Ms. Thompson noted that state agencies should work with CBOs to support compliance – not to “get them”.
Dr. Cournos asked if it is unethical to provide mental health services without coordination with physical care.
It would make sense for organizations to get starter packs – that facilitate linkages and partnerships to ensure adequate support for clients.
Need to advocate for long acting injectables in Medicaid.
Need better education on how SHIN-NY, RHIOs, Healthix and PSYCKES function, interact and support care.
Mr. Lesieur – RHIOs are pay to access – as long as all providers are paying for that RHIO, they will get notifications about clients. But if a person gets care somewhere that does not have RHIO access, their care will not be represented. Fees can be substantial. SHIN-NY is supposed to amass all the RHIO info.
MyChart is not oriented around sharing info among providers – its for the client.
Dr. Cournos noted that Mychart gives patient a lot more information about themselves and helps put them at the center of their care.
Mr. Frasca is asking if we have developed our recommendations to a point that we can put remedies into action.
Committee will develop and finalize recommendations for the RWPA behavioral health portfolio – these will be folded into the behavioral health directive – and tangible changes will be made to support people with SMI in Ryan White.
The findings – state level of remedies that we are seeking -will take a longer time – and will require us to continue to push agencies to move on these issues – we are proposing a workgroup and asking agencies to commit to collaborating.
We need a better understanding of the regulatory hurdles to integrating care – and where the pressure points are in getting them transformed.
For OMH we want to help to build capacity to provide HIV care, treatment and prevention services. We are also asking for them to better explain PSYCKES.

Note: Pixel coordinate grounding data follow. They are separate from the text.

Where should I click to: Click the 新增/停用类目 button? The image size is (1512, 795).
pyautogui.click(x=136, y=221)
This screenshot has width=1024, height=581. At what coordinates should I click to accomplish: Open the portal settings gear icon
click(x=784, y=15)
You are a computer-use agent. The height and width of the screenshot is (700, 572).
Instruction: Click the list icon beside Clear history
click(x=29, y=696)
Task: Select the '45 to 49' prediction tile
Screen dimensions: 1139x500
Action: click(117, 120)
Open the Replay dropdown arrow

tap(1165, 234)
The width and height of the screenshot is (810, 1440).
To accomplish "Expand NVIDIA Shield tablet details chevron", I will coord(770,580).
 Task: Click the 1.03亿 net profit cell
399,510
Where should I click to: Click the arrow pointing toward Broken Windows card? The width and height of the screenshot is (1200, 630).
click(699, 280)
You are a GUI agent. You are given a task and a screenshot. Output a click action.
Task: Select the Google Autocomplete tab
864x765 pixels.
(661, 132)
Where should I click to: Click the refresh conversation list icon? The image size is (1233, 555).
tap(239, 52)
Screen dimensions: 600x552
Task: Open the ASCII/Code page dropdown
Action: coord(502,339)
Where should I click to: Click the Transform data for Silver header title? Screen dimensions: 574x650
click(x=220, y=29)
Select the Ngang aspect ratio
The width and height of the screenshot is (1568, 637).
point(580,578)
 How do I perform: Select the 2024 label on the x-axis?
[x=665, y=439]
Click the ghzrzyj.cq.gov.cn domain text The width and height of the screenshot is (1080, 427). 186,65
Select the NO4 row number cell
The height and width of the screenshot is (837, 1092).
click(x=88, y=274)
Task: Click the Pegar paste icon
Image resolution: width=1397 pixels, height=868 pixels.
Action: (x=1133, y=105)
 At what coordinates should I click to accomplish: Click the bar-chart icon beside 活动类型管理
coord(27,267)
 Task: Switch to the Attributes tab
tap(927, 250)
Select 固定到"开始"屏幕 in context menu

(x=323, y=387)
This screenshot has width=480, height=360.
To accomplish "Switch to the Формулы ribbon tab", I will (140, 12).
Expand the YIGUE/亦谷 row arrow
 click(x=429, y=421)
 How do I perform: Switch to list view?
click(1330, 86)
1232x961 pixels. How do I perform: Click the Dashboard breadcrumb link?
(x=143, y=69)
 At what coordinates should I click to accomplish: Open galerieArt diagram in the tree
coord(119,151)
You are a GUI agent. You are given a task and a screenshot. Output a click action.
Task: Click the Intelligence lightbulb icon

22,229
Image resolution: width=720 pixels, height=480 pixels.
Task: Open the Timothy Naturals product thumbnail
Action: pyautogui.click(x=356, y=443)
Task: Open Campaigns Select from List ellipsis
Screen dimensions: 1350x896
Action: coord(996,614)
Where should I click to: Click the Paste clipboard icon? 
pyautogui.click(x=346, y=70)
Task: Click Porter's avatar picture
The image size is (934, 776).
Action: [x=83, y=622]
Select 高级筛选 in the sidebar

Will try to find a champion at OHIP. Medicaid data has been less available over the past 3-4 years. Need for mortality data to better understand premature death.
Asking for information on the OASAS OMH integration that is publicly available.
Plans to consolidate peer certification.
Important to understand which regulatory stuck points are on the state vs federal side.
AIDS Institute will provide information on how they will address social determinants of health. How is this specific to PWH with SMI?
Telehealth technology to conduct certification training – using a virtual platform – a lot of current trainings are already online.
Harm reduction was approved, but are many organizations billing for harm reduction.
Someone from OMH’s central office needs to be at the next forum.